▶ How to complete this task
Only the lines from the one with "Task: Click the" to the end of the data below should be given again, exactly, with both ends included and pictures omitted.

▶ Records from a collection

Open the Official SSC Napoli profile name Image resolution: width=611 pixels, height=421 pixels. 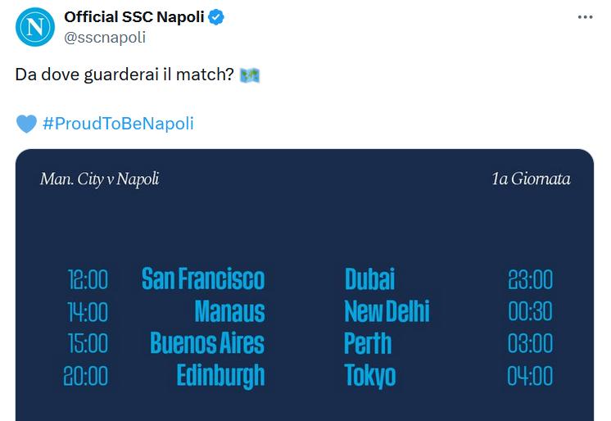click(x=134, y=17)
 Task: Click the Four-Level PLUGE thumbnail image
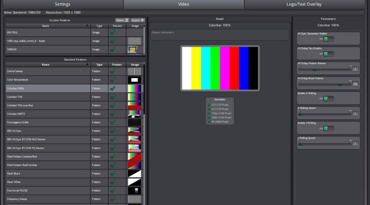tap(134, 191)
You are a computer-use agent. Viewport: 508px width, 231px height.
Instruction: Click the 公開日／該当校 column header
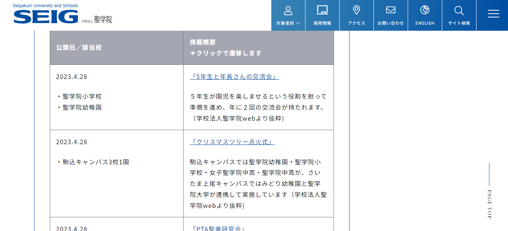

▶ Task answer
 Task: Click the Four-Level PLUGE thumbnail image
tap(134, 191)
You are a computer-use agent. Viewport: 508px width, 231px height.
Instruction: Click the 公開日／該当校 column header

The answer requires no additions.